A lawsuit was filed in New York Supreme Court on behalf of playwright Katz, who strongly denies the claims.
"The story is a complete fabrication: There was no interview," the lawsuit stated. It continued: "Bar Katz and Hoffman were never lovers. Bar Katz did not see Hoffman freebasing cocaine the night before he died, or at any other time. Bar Katz never saw Hoffman use heroin or cocaine."
Oscar-winner Hoffman died at the age of 46 on 2 February after a suspected drug overdose at his home in Manhattan.
Bar Katz's attorney, Judd Burstein, told TheWrap in a statement: "The article is just disgusting. Here you have Phil's family and his friends grieving, and the Enquirer comes along seeking to make a buck through putrid lies.
"Worse still, it appears that the Enquirer sent out a press release hyping the story so that it could sell more copies of the magazine.

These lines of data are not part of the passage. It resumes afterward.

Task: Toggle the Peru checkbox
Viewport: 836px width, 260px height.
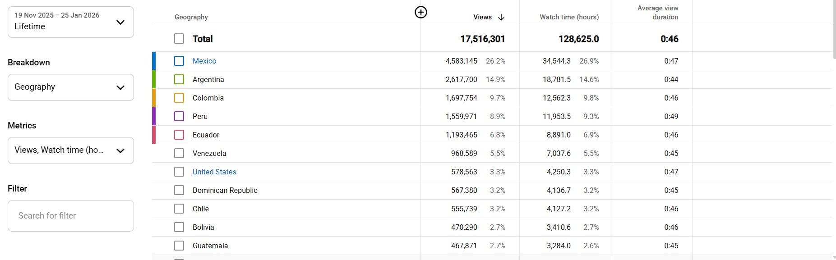Action: click(x=179, y=116)
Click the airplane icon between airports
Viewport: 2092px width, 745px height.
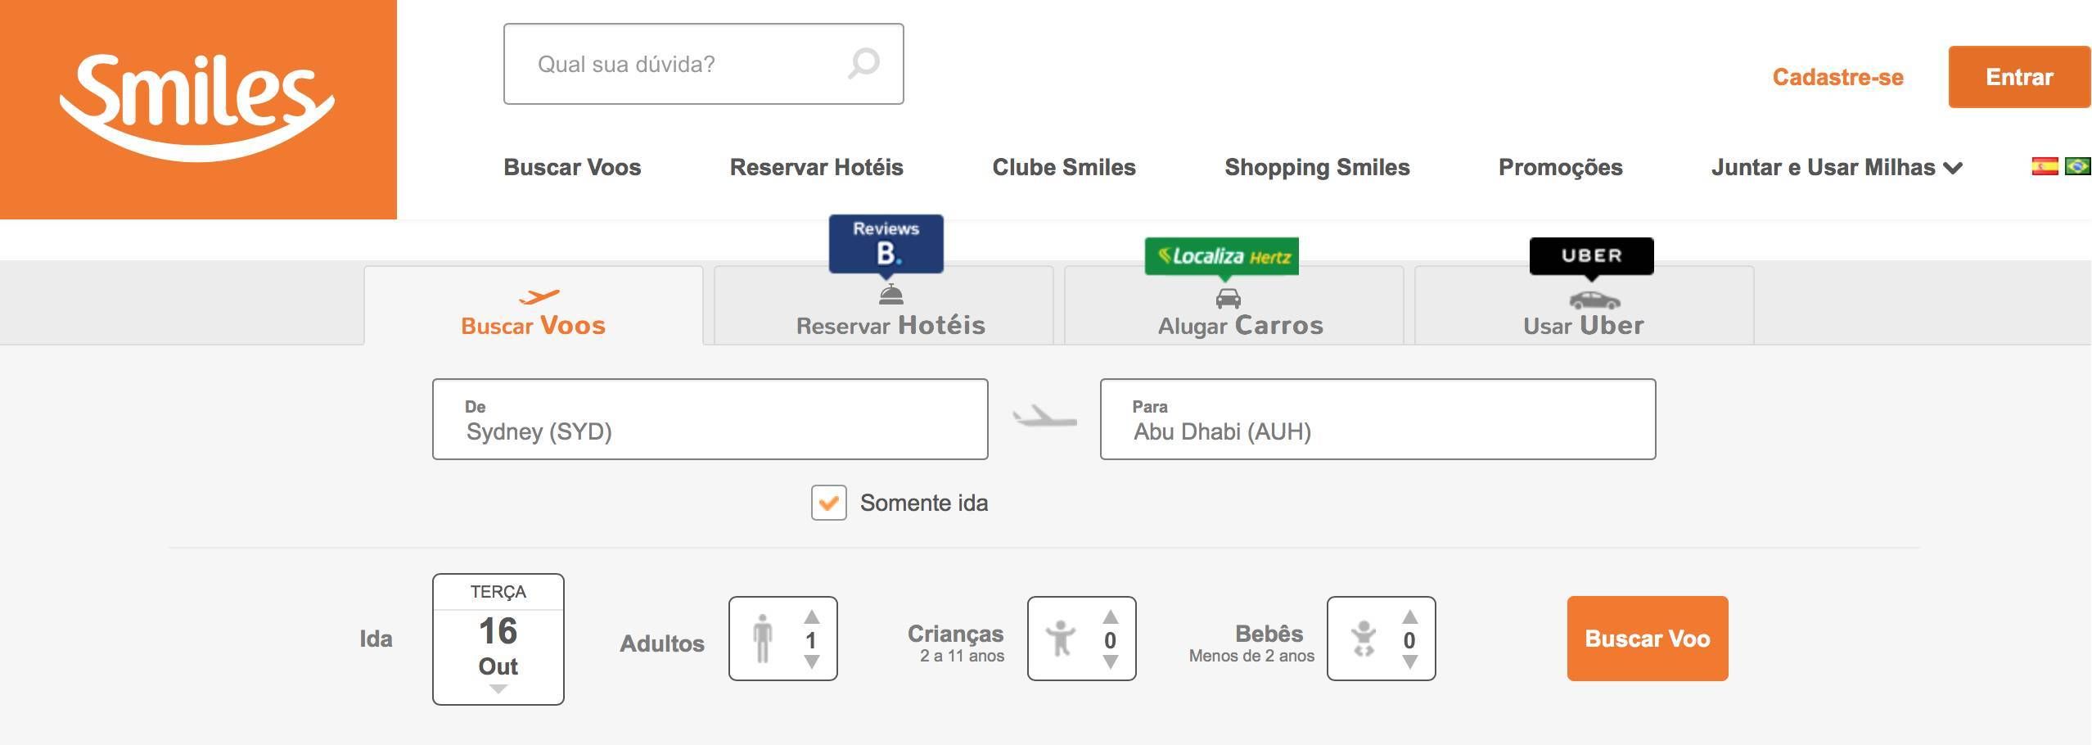click(x=1044, y=418)
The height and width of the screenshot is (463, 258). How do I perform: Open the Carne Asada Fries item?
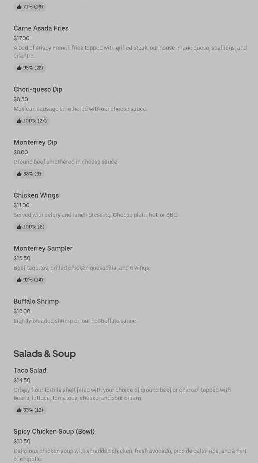[x=41, y=28]
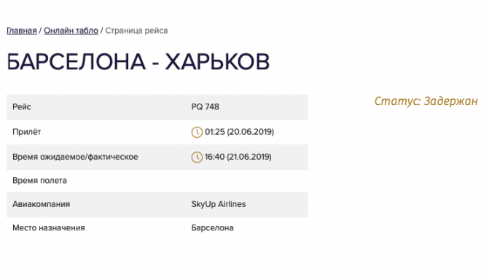Select the Страница рейса breadcrumb text

[136, 31]
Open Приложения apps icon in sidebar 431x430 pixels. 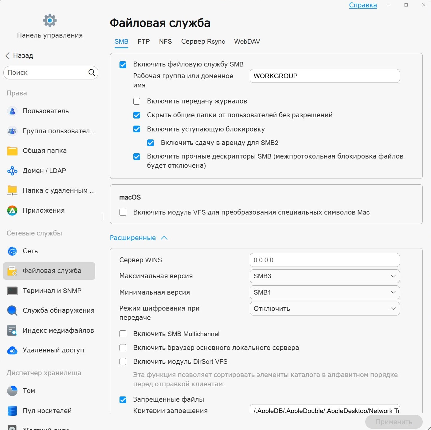(x=12, y=211)
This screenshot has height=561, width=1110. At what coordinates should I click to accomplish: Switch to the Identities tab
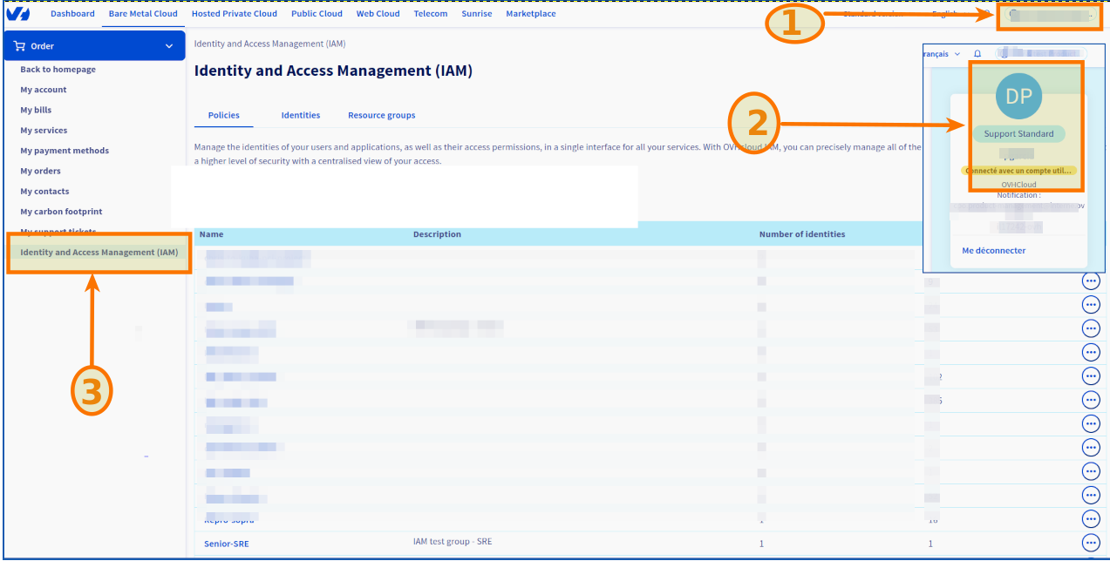point(300,115)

I do not know how these people can sleep at night."
The suit also called the Enquirer's story "one of the most reprehensible examples of yellow journalism".
The Enquirer's report also falsely alleged that Katz had seen Hoffman "freebasing cocaine" over the course of his final weekend alive.
Bar Katz is seeking compensatory damages of no less than $5 million (£3m), and punitive damages of no less than $45 million (£27.5m).